I've also read a couple more John Rain thrillers (including one I bought in Tokyo at the end of the Tokaido walk), which means I've now read all but one in the series. Incidentally, on my last day in Tokyo I'd intended to have lunch at one of the real-life restaurants frequented by John Rain, Las Chicas. I spent ages roaming the backstreets of Aoyama searching for it (I'd checked its location on the restaurant's website before leaving New Zealand and was pretty sure I knew where it was) but to no avail. Next time I'll take a map.

With my pile of unread books severely depleted and the New Zealand dollar the strongest it's been for many months, yesterday I logged onto Amazon and ordered three items from my Wish List. The first is Werner Herzog's Of Walking in Ice, the account of the film director's journey on foot from Munich to Paris to which I've previously referred. The second is Rain Storm by Barry Eisler (yes, it's the one John Rain novel I haven't read). And the third is Revolution in the Head: The Beatles' Records and the Sixties by Ian MacDonald.

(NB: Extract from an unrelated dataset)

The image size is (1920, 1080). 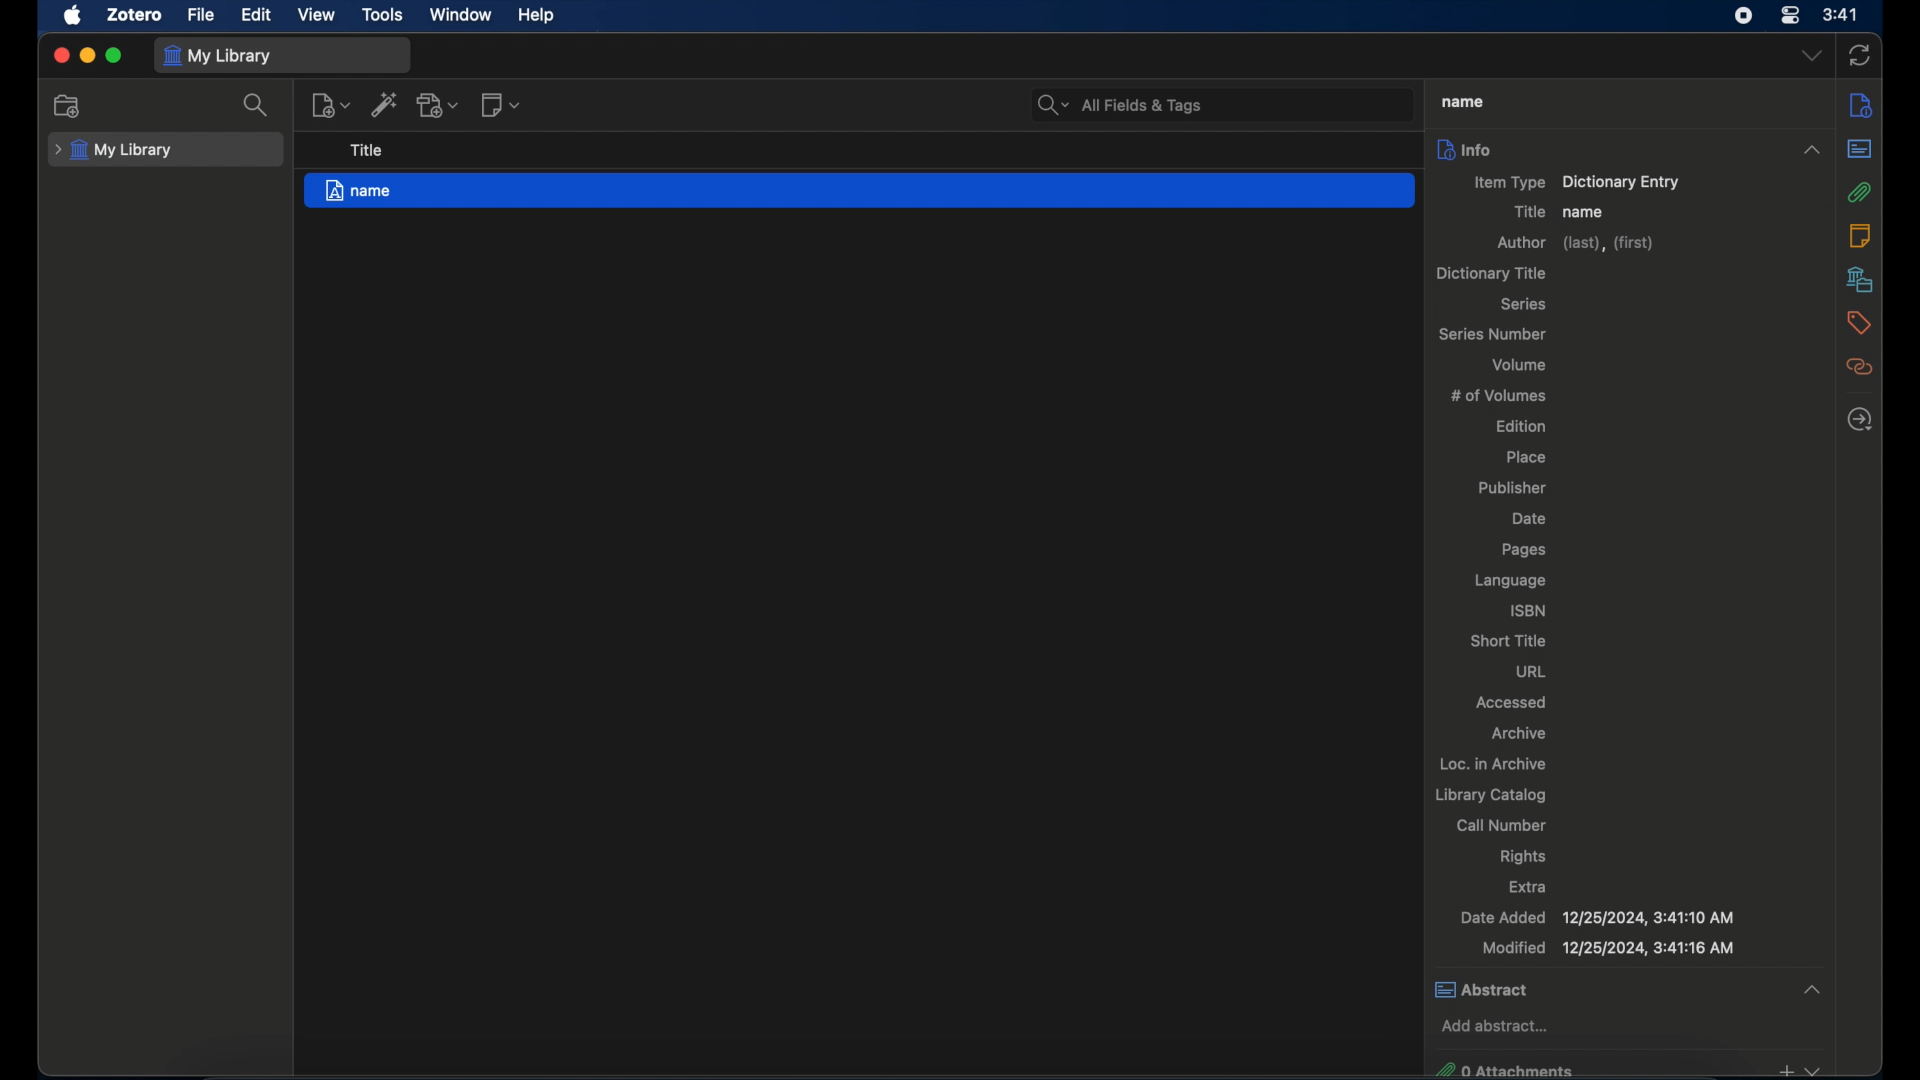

That third item probably demands some explanation. Well, I was a serious Beatles fan in my teens, and I've recently started listening to their music again and watching some of their live performances on YouTube, a medium that wasn't around when I was at high school (this was back in the days of vinyl). I read about this book, which is a song-by-song analysis of every song ever released by the group, in a discussion in the comments section of Russell Brown's blog, Hard News, and thought it sounded really interesting. Coincidentally, another post on the same blog made just a few days earlier led to an equally fascinating discussion about food, with dahl featuring prominently.

1 comment:

Erik said...

hey man, after we finished the nakasendo i was disappointed to find that las chicas was under renovation. maybe they changed the name or something. or maybe they never finished renovating.